If I gave you the disturbance record too, you would quickly find
that the disturbance correlated very highly with handle
positions, and would conclude that the disturbance was the real
stimulus. The correlation of the cursor position with handle
position would be much lower, so the cursor would be judged to
contribute little to the variance.

And there's one final aspect of the behaviorist approach that you
put in but no conventional behavioral scientist would. I
presented a data set. The conventional approach would be to look
for a relationship between them -- not point by point, over time,
but as a complete data set. The result of the analysis would be a
correlation, a regression equation, and a statement of the
standard deviation. The thought of using these results to predict
the point-by-point handle positions in a new experiment simply
would not occur to a conventional behavioral scientist.

I will be extremely interested to see what you decide to use
for C, without knowing what the disturbance is.

How about H = K * integral(C - T)?

But C is not known until H and D are known, is it? And you can't
know H until you know the pattern of disturbances, can you?
You're expressing H as a dependent variable. What it depends on,
the independent variables, are T and C. In order to make a
prediction using the above model only, you would have to specify
the variations in C and T first.

If you include the equations for the experimental setup, C = H +
D, your equation plus this one constitute the equations for a
control system. In the solution of these equations, you find that
both C and H depend on the disturbance (and the omitted reference
signal, here assumed 0). You can't specify C in advance. So this
is not an S-R model. You can't manipulate S.
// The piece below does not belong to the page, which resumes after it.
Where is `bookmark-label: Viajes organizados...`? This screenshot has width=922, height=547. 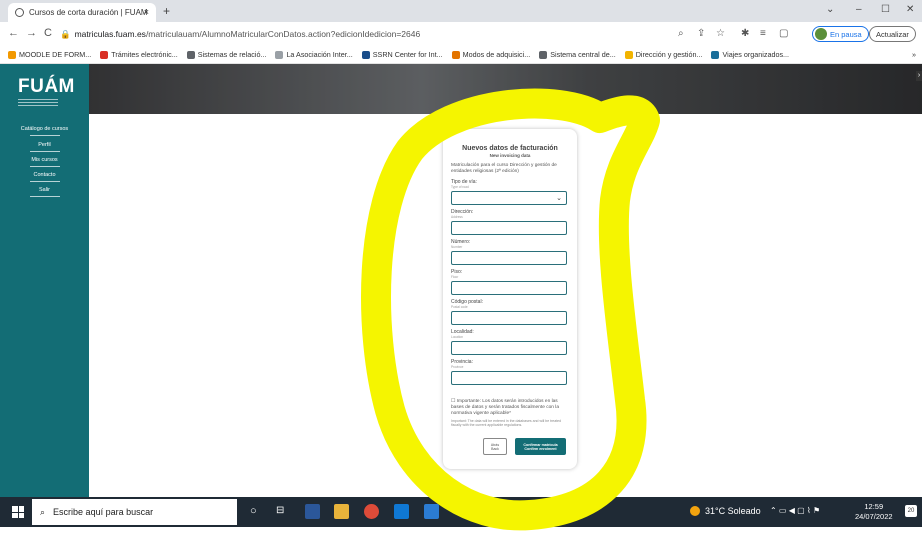 bookmark-label: Viajes organizados... is located at coordinates (756, 54).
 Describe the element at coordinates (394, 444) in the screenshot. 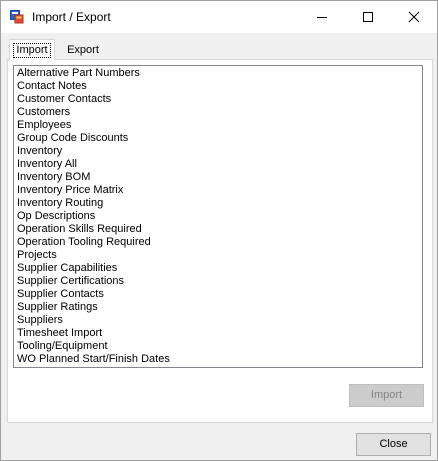

I see `close-button: Close` at that location.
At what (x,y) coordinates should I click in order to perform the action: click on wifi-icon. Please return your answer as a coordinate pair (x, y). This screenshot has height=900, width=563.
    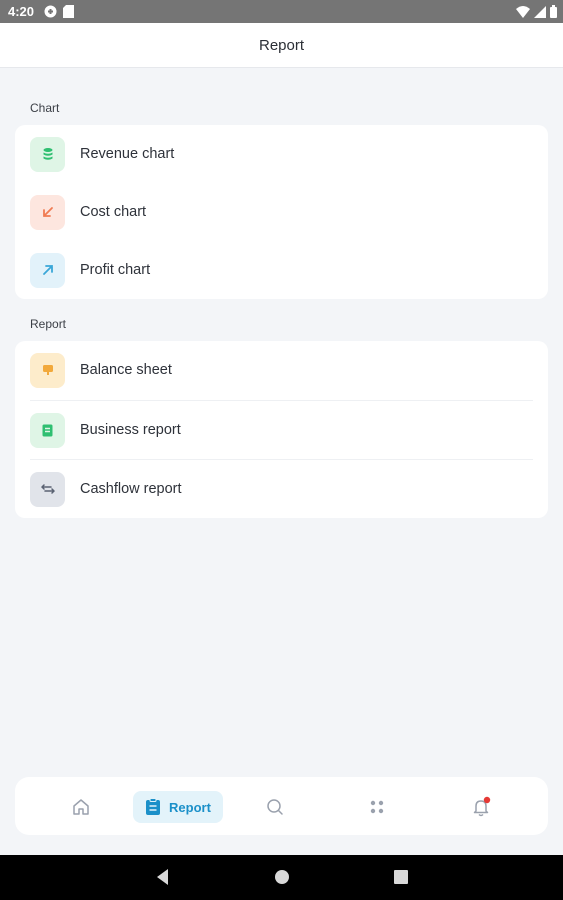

So I really don't see how you are going to handle this as an S-R
system instead of as a control system.

... maybe your model is already "noise"-limited. If so, then
adding a noise term should improve prediction of cursor

No, it will make the fit worse. You will never do better with a
noisy model than with a noiseless one. Noise adds in quadrature.

Then the argument is over interpretation of models, not over
the models themselves. The behaviorist will happily use your
(or a better predicting) closed-loop model (perhaps with a
descriptive statistical term to model "noise") and call it an
input-output/descriptive/functional relationship "model." And
you will yell "Foul!"

No, the behaviorist will hell "Foul!" when I point out that the
so-called stimulus is not an independent variable.

Bill P.